# Sync catalog metadata

> Initialize a kcmd workspace for BigQuery, knowledge base, entry group, BigLake, or glossary scope; pull snapshots; check status; and push local edits back to Knowledge Catalog.

- Repository: GoogleCloudPlatform/knowledge-catalog
- GitHub: https://github.com/GoogleCloudPlatform/knowledge-catalog
- Human docs: https://www.grok-wiki.com/public/docs/googlecloudplatform-knowledge-catalog-9cee6ee3cba5
- Complete Markdown: https://www.grok-wiki.com/public/docs/googlecloudplatform-knowledge-catalog-9cee6ee3cba5/llms-full.txt

## Source Files

- `agents/mdcode/README.md`
- `agents/mdcode/src/tool/commands.ts`
- `agents/mdcode/src/libts/sync.ts`
- `agents/mdcode/src/tool/main.ts`
- `toolbox/mdcode/README.md`
- `toolbox/mdcode/src/tool/commands.ts`

---

---
title: "Sync catalog metadata"
description: "Initialize a kcmd workspace for BigQuery, knowledge base, entry group, BigLake, or glossary scope; pull snapshots; check status; and push local edits back to Knowledge Catalog."
---

`kcmd` in `agents/mdcode` implements Metadata as Code sync against the Dataplex Catalog API: `init` writes `catalog.yaml`, `pull` and `reference` materialize remote metadata into `catalog/`, and `push` publishes editable local artifacts back. `CatalogSync` in the TypeScript library owns the pull/push engine; the CLI in `src/tool/main.ts` exposes `init`, `pull`, `push`, `reference`, and `mcp`.

<Note>
Install `kcmd` from `agents/mdcode` (`npm install` then `npm run build`) or run `npx kcmd`. Authentication uses gcloud Application Default Credentials.
</Note>

## Prerequisites

Before initializing a workspace:

1. Enable Dataplex / Knowledge Catalog APIs and grant IAM to list, lookup, and modify catalog entries.
2. Authenticate with ADC:

```bash
gcloud auth application-default login
```

`ApiContext.default()` reads the active gcloud project, compute region, and access token. Missing values cause init or sync to fail immediately.

## Sync lifecycle

```mermaid
sequenceDiagram
  participant User
  participant kcmd as kcmd CLI
  participant Snapshot as CatalogSnapshot
  participant Sync as CatalogSync
  participant API as Dataplex Catalog API

  User->>kcmd: init --scope-flag
  kcmd->>Snapshot: write catalog.yaml
  User->>kcmd: pull
  kcmd->>Sync: pull()
  Sync->>API: lookupEntry / lookupEntryLinks
  API-->>Sync: entries + links
  Sync->>Snapshot: _storeResource → catalog/
  User->>kcmd: edit local files
  User->>kcmd: push
  kcmd->>Sync: push()
  Sync->>Snapshot: listEntries / _fetchResource
  Sync->>API: createEntry / modifyEntry / reconcile EntryLinks
```

| Phase | Command | Local output | Remote effect |
|-------|---------|--------------|---------------|
| Bootstrap | `kcmd init` | `catalog.yaml` | None |
| Download | `kcmd pull` | `catalog/**/*.yaml` or `*.md` | Read-only |
| Grounding | `kcmd reference` | `catalog/**/*.ref.yaml` | Read-only |
| Publish | `kcmd push` | Unchanged files | Creates/updates entries and links |

## Initialize a workspace

`kcmd init` requires exactly one primary source type. The flag selects workspace mode, `catalog.yaml` `scope`, and on-disk layout (YAML for data assets, Markdown for knowledge bases).

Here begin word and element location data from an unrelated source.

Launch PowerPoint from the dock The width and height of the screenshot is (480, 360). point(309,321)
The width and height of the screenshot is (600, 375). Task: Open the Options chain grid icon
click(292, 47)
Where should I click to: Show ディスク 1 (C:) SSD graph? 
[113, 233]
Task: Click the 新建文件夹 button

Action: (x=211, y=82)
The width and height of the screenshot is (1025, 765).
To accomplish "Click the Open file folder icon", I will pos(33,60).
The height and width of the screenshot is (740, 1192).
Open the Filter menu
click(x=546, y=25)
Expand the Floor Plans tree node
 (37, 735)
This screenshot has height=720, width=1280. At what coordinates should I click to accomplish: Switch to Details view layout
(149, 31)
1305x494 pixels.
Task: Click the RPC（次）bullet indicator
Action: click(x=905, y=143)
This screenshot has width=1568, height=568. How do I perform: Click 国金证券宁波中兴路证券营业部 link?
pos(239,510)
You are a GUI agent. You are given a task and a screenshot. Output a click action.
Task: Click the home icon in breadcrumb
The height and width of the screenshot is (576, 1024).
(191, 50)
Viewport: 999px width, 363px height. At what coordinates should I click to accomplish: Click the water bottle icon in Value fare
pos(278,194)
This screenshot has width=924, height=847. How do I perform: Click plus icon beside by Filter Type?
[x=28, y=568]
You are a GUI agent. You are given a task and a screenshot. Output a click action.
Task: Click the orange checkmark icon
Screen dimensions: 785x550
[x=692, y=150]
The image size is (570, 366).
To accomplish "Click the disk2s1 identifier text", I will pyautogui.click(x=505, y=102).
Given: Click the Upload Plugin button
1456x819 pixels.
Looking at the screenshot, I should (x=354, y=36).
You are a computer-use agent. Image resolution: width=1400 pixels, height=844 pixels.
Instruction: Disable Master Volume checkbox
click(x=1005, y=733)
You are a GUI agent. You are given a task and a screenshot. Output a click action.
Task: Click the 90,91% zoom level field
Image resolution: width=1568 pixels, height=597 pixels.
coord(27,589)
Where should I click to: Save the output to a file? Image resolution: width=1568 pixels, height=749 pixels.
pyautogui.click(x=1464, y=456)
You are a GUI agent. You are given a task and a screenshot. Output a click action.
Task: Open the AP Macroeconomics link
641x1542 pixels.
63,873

| Mode | Flag | ID format | Layout |
|------|------|-----------|--------|
| BigQuery | `--bigquery-dataset` | `project.dataset` (repeat flag for multiple datasets) | YAML |
| Knowledge base | `--kb` | `project.location.entry-group-id` | Markdown (`.md`) |
| Entry group | `--entry-group` | `project.location.entry-group-id` | YAML |
| BigLake (Iceberg) | `--biglake-namespace` + `--iceberg` | `project.catalog.namespace` | YAML |
| Glossary | `--glossary` | `project.location.glossary-id` (comma-separated or location-only) | YAML under `catalog/glossaries/` |

<Steps>
<Step title="Create the workspace directory">

```bash
mkdir my-catalog-workspace && cd my-catalog-workspace
```

</Step>
<Step title="Run init for your scope">

<CodeGroup>
```bash BigQuery
kcmd init --bigquery-dataset my-project.my_dataset
```

```bash Knowledge base
kcmd init --kb my-project.us-central1.my-kb-id
```

```bash Entry group
kcmd init --entry-group my-project.us-central1.my-entry-group
```

```bash BigLake Iceberg
kcmd init --biglake-namespace my-project.my-catalog.my-namespace --iceberg
```

```bash Glossary
kcmd init --glossary my-project.us-central1.my-glossary-id
```
</CodeGroup>

Add `--pull` to initialize and immediately download metadata:

```bash
kcmd init --bigquery-dataset my-project.my_dataset --pull
```

</Step>
<Step title="Verify catalog.yaml">

Init prints the generated manifest. A BigQuery workspace produces a scope like `bq-dataset.my-project.my_dataset`. Customize `snapshot`, `publishing`, and optional `reference` blocks before the first pull.

</Step>
</Steps>

<ParamField body="--bigquery-dataset" type="string[]">
One or more dataset IDs as `project.dataset`. Multiple flags merge into a single multi-dataset workspace.
</ParamField>

<ParamField body="--kb" type="string" required>
Knowledge base entry group as `project.location.entry-group-id`. Uses Markdown layout.
</ParamField>

<ParamField body="--entry-group" type="string" required>
Custom Dataplex entry group as `project.location.entry-group-id`.
</ParamField>

<ParamField body="--biglake-namespace" type="string" required>
BigLake namespace as `project.catalog.namespace`. Requires `--iceberg`; other metastores are rejected.
</ParamField>

<ParamField body="--glossary" type="string" required>
Glossary scope: single ID, comma-separated IDs, display name, or location-only (`project.location`) for all glossaries in a location.
</ParamField>

<ParamField body="--pull" type="boolean">
Run `kcmd pull` immediately after writing `catalog.yaml`.
</ParamField>

## Pull editable metadata

`kcmd pull` loads `catalog.yaml`, enumerates entries from the scoped source, calls `lookupEntry` for each matching entry type, and writes files under `catalog/`.

```bash
kcmd pull
```

<ParamField body="--dry-run" type="boolean">
Log `[DRY-RUN] Pull Resource: …` without writing files.
</ParamField>

### What pull fetches

- **Entries** listed in `snapshot.entries` (or all entries when the list is empty).
- **Aspects** named in `snapshot.aspects`, passed to `lookupEntry` as the aspect filter.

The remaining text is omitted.